Task:
Down to the final line, print the records again exactly.

Material shown:
^^^^

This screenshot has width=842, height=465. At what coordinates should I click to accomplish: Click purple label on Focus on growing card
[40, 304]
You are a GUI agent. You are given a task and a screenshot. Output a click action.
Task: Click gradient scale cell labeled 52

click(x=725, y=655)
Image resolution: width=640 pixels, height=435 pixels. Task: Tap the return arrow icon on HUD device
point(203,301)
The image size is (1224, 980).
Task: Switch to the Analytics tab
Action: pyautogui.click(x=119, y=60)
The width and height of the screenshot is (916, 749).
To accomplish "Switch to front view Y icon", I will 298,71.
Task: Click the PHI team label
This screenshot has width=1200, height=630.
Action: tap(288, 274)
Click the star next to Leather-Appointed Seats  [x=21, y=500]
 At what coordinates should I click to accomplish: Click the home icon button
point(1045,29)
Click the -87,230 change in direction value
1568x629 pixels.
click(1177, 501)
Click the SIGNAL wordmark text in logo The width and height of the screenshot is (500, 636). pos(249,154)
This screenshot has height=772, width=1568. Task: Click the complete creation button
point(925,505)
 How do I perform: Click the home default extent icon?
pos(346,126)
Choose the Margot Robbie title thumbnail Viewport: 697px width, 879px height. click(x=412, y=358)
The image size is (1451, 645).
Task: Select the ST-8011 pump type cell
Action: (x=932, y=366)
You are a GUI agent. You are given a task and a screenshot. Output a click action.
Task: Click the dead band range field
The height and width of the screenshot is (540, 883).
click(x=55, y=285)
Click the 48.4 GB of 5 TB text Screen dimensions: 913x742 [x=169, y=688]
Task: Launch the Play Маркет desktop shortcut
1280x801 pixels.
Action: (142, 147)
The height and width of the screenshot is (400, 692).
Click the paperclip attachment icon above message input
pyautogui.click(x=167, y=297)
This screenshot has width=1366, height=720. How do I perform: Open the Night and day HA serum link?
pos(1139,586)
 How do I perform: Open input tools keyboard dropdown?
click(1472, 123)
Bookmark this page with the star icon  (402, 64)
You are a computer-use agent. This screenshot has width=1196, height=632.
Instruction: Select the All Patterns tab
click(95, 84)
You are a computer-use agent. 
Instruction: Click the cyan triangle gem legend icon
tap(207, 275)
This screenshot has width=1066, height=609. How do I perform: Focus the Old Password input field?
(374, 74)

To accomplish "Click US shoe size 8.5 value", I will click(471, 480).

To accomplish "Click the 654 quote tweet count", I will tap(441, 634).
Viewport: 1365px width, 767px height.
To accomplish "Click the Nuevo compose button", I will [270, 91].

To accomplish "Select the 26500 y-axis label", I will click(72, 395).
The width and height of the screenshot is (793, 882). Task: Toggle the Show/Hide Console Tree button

^^^^

Answer below:
This screenshot has width=842, height=465. At what coordinates should I click to accomplish: Click purple label on Focus on growing card
[40, 304]
You are a GUI agent. You are given a task and a screenshot. Output a click action.
Task: Click gradient scale cell labeled 52

click(x=725, y=655)
Image resolution: width=640 pixels, height=435 pixels. Task: Tap the return arrow icon on HUD device
point(203,301)
The image size is (1224, 980).
Task: Switch to the Analytics tab
Action: pyautogui.click(x=119, y=60)
The width and height of the screenshot is (916, 749).
To accomplish "Switch to front view Y icon", I will 298,71.
Task: Click the PHI team label
This screenshot has width=1200, height=630.
Action: tap(288, 274)
Click the star next to Leather-Appointed Seats  [x=21, y=500]
 At what coordinates should I click to accomplish: Click the home icon button
point(1045,29)
Click the -87,230 change in direction value
1568x629 pixels.
click(1177, 501)
Click the SIGNAL wordmark text in logo The width and height of the screenshot is (500, 636). pos(249,154)
This screenshot has height=772, width=1568. Task: Click the complete creation button
point(925,505)
 How do I perform: Click the home default extent icon?
pos(346,126)
Choose the Margot Robbie title thumbnail Viewport: 697px width, 879px height. click(x=412, y=358)
The image size is (1451, 645).
Task: Select the ST-8011 pump type cell
Action: (x=932, y=366)
You are a GUI agent. You are given a task and a screenshot. Output a click action.
Task: Click the dead band range field
The height and width of the screenshot is (540, 883).
click(x=55, y=285)
Click the 48.4 GB of 5 TB text Screen dimensions: 913x742 [x=169, y=688]
Task: Launch the Play Маркет desktop shortcut
1280x801 pixels.
Action: (142, 147)
The height and width of the screenshot is (400, 692).
Click the paperclip attachment icon above message input
pyautogui.click(x=167, y=297)
This screenshot has width=1366, height=720. How do I perform: Open the Night and day HA serum link?
pos(1139,586)
 How do I perform: Open input tools keyboard dropdown?
click(1472, 123)
Bookmark this page with the star icon  (402, 64)
You are a computer-use agent. This screenshot has width=1196, height=632.
Instruction: Select the All Patterns tab
click(95, 84)
You are a computer-use agent. 
Instruction: Click the cyan triangle gem legend icon
tap(207, 275)
This screenshot has width=1066, height=609. How do I perform: Focus the Old Password input field?
(374, 74)

To accomplish "Click US shoe size 8.5 value", I will click(471, 480).

To accomplish "Click the 654 quote tweet count", I will tap(441, 634).
Viewport: 1365px width, 767px height.
To accomplish "Click the Nuevo compose button", I will [270, 91].

To accomplish "Select the 26500 y-axis label", I will click(72, 395).
The width and height of the screenshot is (793, 882). Task: Toggle the Show/Hide Console Tree button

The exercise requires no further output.